**Aim of the exercise**: Return the lines below that contain the word "email".

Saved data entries
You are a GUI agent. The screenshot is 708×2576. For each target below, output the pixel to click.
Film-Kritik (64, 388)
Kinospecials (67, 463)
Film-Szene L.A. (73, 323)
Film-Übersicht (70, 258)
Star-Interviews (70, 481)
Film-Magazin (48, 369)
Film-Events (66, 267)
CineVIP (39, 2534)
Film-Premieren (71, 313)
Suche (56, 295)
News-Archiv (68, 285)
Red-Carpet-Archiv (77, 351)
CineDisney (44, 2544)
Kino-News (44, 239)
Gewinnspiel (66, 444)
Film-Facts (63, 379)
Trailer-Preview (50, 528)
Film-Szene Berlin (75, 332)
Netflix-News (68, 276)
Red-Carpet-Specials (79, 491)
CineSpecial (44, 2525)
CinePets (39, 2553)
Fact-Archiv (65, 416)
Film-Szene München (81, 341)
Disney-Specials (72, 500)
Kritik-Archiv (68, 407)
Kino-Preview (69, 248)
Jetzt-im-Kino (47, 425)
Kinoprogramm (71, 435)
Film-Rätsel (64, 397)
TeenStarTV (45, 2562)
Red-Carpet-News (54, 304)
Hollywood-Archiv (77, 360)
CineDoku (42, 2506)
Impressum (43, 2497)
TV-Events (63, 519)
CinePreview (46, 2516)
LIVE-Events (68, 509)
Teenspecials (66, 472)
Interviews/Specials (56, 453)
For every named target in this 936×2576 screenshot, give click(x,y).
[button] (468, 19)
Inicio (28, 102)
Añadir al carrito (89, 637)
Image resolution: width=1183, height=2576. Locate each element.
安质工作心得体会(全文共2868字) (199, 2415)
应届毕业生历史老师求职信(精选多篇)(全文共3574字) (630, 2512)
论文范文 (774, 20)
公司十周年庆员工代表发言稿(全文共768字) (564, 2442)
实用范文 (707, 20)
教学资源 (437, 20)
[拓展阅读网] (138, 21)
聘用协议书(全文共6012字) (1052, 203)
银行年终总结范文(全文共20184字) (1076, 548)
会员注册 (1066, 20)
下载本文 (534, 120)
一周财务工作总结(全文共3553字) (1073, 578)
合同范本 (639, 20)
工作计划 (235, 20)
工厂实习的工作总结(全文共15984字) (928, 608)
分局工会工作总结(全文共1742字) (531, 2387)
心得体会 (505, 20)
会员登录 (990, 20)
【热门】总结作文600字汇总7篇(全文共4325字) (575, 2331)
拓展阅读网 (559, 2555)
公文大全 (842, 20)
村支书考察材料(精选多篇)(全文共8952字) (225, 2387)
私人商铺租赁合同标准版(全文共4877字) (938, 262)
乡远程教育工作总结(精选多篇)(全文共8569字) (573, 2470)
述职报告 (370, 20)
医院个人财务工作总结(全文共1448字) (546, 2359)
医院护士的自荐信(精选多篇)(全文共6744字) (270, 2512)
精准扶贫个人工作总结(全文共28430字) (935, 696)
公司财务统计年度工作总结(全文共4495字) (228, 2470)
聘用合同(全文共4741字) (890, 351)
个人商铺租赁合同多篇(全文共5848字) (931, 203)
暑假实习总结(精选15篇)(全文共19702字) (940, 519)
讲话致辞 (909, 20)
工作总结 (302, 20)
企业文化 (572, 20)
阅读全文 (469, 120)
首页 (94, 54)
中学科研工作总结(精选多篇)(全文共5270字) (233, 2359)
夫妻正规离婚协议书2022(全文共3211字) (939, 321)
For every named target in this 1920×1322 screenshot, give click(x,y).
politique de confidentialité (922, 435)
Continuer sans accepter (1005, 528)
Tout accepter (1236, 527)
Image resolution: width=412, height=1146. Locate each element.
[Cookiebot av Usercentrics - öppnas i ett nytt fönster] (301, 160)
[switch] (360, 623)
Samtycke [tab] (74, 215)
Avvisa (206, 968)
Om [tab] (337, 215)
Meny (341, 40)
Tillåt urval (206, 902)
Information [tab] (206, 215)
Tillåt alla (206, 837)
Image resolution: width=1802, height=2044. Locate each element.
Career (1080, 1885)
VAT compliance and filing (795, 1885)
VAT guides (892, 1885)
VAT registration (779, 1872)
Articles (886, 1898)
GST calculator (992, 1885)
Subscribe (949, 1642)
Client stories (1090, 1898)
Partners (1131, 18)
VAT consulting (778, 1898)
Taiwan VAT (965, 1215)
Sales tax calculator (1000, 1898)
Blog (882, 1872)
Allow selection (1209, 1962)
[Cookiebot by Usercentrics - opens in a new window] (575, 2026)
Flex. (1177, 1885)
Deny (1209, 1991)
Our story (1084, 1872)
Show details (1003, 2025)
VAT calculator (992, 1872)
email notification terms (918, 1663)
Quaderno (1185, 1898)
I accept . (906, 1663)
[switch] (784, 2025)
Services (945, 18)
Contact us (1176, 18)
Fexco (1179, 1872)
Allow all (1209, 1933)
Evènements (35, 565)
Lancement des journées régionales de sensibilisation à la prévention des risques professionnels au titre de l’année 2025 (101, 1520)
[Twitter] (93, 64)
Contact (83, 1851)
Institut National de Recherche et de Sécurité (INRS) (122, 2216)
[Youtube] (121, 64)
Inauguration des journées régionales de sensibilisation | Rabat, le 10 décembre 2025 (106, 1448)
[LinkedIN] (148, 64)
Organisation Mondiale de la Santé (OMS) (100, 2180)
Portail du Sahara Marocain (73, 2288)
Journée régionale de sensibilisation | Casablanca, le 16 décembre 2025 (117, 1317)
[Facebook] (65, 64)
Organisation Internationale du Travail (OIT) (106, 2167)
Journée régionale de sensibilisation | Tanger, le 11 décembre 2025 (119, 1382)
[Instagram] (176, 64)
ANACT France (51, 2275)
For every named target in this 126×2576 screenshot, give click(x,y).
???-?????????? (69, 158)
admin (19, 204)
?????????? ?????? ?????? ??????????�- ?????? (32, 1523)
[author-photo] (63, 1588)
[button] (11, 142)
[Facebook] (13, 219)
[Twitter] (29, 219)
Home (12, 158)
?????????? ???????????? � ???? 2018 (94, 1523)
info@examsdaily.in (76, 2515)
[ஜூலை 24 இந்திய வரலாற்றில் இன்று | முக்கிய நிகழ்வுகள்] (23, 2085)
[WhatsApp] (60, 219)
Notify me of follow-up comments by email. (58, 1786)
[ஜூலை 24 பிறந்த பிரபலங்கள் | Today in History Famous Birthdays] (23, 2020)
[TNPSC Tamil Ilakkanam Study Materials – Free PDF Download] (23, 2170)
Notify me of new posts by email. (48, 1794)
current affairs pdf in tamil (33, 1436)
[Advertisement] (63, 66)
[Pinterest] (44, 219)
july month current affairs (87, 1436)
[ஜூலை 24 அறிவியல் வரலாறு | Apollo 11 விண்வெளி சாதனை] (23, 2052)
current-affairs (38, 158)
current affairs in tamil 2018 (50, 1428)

**Output for this exercise**:
email notification terms (918, 1663)
Notify me of follow-up comments by email. (58, 1786)
Notify me of new posts by email. (48, 1794)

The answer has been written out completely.